Analyzing aerodynamic forces of coherent structures on the NACA0012 airfoil at low to moderate angles of attack

Abstract

We investigated the contributions of coherent structures to the aerodynamic forces exerted on a National Advisory Committee for Aeronautics 0012 (NACA0012) airfoil at angles of attack (AoA) of 5°, 10° and 15°. Utilizing Proper Orthogonal Decomposition (POD) in conjunction with vorticity force analysis, we assessed their contributions to lift and drag forces at a chord-based Reynolds number of 50,000. At the smallest $AoA$, the primary source of time-varying aerodynamic forces arises from the detachment of the spanwise vortex at the reattachment point. In this case, the zeroth POD mode (mean flow) has the dominant contribution to the total force, with contributions from the first few non-zero POD modes being indistinct.

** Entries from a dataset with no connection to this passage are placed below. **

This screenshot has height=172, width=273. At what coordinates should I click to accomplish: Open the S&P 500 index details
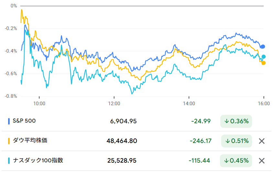click(24, 121)
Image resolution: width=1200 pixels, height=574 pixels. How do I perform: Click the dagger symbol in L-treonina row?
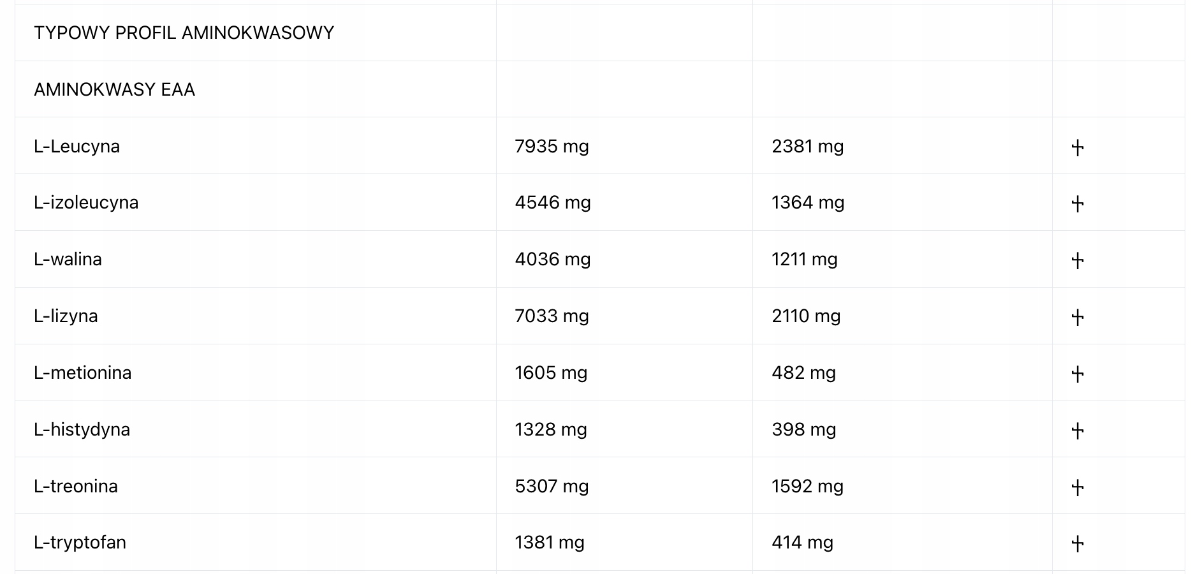tap(1078, 488)
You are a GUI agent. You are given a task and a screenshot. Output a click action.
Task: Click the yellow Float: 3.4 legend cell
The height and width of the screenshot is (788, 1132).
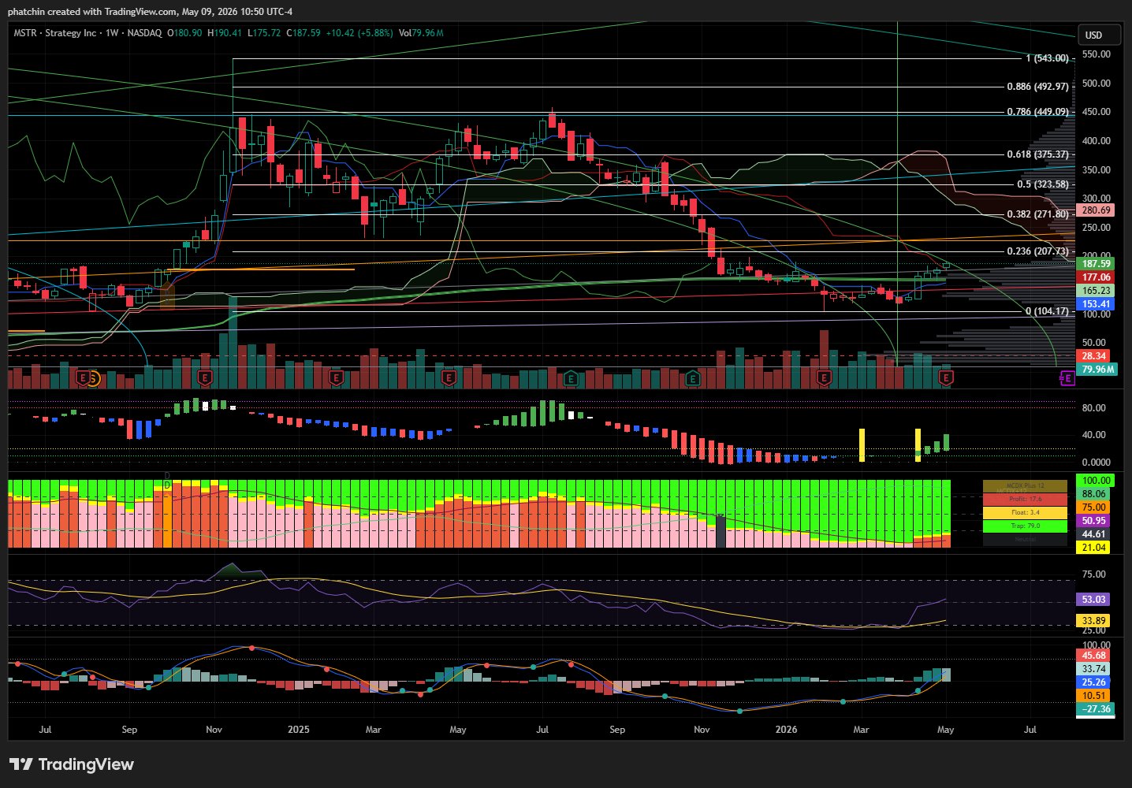click(1025, 512)
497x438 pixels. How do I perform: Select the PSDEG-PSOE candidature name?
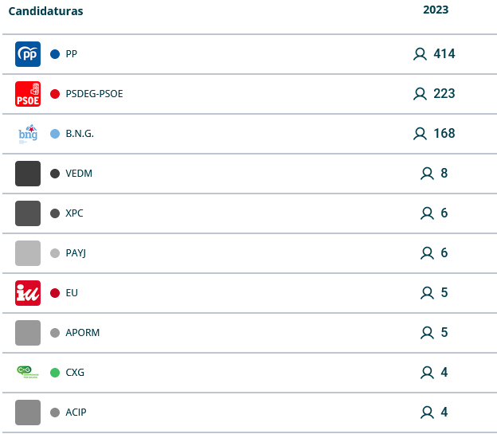94,94
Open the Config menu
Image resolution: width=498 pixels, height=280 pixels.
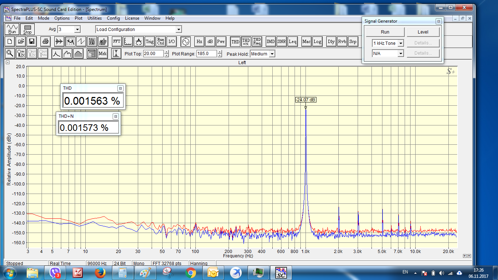click(113, 18)
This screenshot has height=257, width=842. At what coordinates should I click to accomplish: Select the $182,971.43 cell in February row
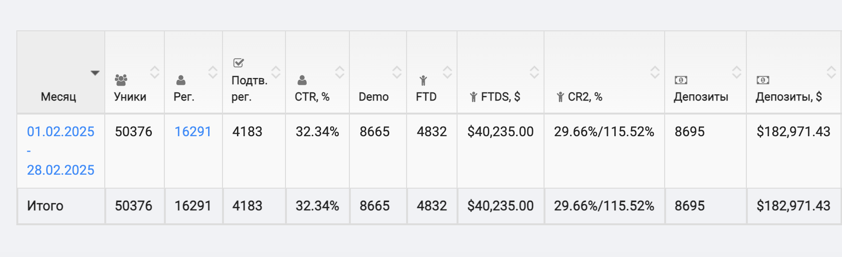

As $AoA$ increases to 10°, the first POD mode corresponds to an apparent vortical structure located at the second half section of the chord. The clockwise rotation of this vortical structure leads to a strong re-entrant flow on the airfoil’s suction side, resulting in a positive drag contribution due to the intense shear near the boundary. The second POD mode in the case with $AoA=10^{\circ }$ corresponds to a trailing edge vortex (TEV), which counteracts the vortical structure of the first mode, leading to a decrease in drag force. The influence of TEV becomes more pronounced when $AoA$ increases further to 15°. However, it is found that the major contribution of the TEV to aerodynamic forces arises from its interaction with the leading edge vortex, rather than from its own resulting vorticity forces.